Primary LanguagePythonMIT LicenseMIT

acm-inspector

Motivation

So you’re looking to:

  1. know if your ACM cluster is healthy because you want to
    • upgrade your hub?
    • or rollout a new stacks of applications and configuration policies?
  2. check if ACM hub can scale because:
    • you want to deploy a bunch of new clusters
  3. do capacity planning for future expansion

Well then you’ve come to the right place! We here aim to reveal, in a not so magical sort of way, the basic raw low level statistics about your current operating RHACM hub environment. Why no magic? Well we’re not quite there, yet, but see below for how you can contribute 🚀. And why basic raw and low level? Well we think this speaks the language of a cluster administrator, a platform engineer, a DevOps SRE, the Operations team that needs to keep the lights on. We tried to convey the information in its purest form so as not to introduce a bias, and allow the domain knowledge to indicate which next steps to take.

FAQ

  1. What is wrong with must-gather ?
    • must-gather is great for what it does.
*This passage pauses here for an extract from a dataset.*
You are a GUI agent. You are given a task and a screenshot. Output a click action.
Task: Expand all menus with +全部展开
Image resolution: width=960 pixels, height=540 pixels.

The aim here is slightly different. While must gather focus examines the current state using logs and Kube API, this tool focuses more on getting the historical metrics out of the Prometheus on the Hub Server. And along the process, it also looks at data from Custom Resources etc to be able to take a data driven (metric driven) approach. We are evaluating if this information can be collected automatically when must-gather is being run as well. After all, this information embellishes what is in must-gather.
  2. Why not SLOs?
    • Creating SLOs is orthogonal to this effort with some overlap. We do collect data here from metrics. We can expand this to see if SLO values are being met. From the data we can also tell if the usage of ACM is within the defined boundaries of ACM. And the goal is here to ultimately get inferences and recommendations automatically - AND NOT just reporting.
  3. Why not create dashboards out of this information?
    • One of the explicit goals is not to drown the user/ourselves with data. It is very appealing to throw the 50 or so graphs and csv generated by the code into grafana. But if you notice - doing a little bit of feature engineering - we have tried to consolidate all relevant important data into one master.csv. Once this data is sent to us, we run adhoc analytics on that data to give our recommedations. If you have domain knowledge about ACM, you could use XL tricks to get to an answer as well - but it would be laborious and time consuming.
  4. What is left to contribute ?
    • A lot. This is mentioned in Work-in-Progess section as well:

    • You could contribute to gather some more of raw data. More of operator data needs to collected etc. There is data from search postgres DB etc that needs to be collected.

    • You could help formalize the adhoc analytics that we run to give the recommedations. This is will be full off ACM domain knowledge. In other contribute to automatically draw inferences and recommendations from this data.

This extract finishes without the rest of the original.